*Material for this task*.
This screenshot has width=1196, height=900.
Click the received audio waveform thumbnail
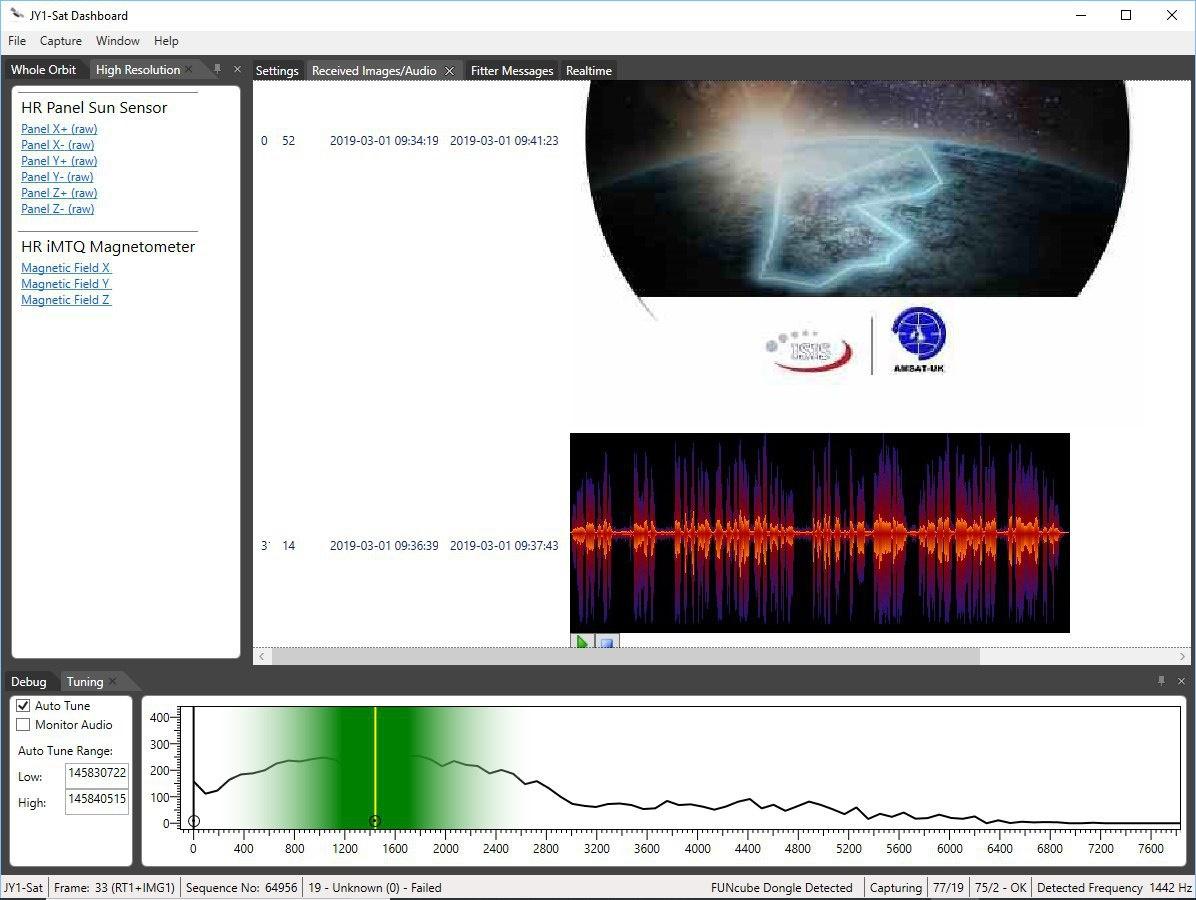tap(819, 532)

---

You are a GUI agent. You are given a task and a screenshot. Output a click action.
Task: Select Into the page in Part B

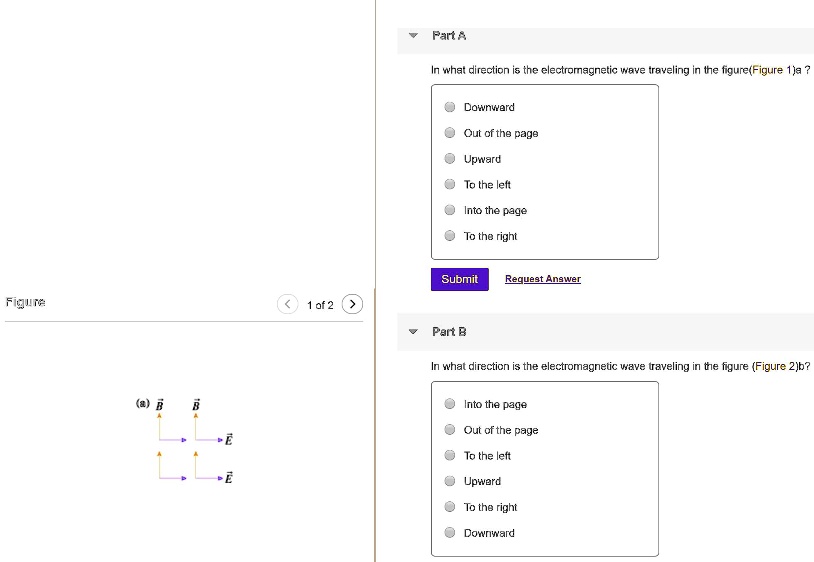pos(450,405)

*Task brief*. Check each line of the listing above for the string "screenshot", then give how many lines have it. No other text.

*Written solution*. 2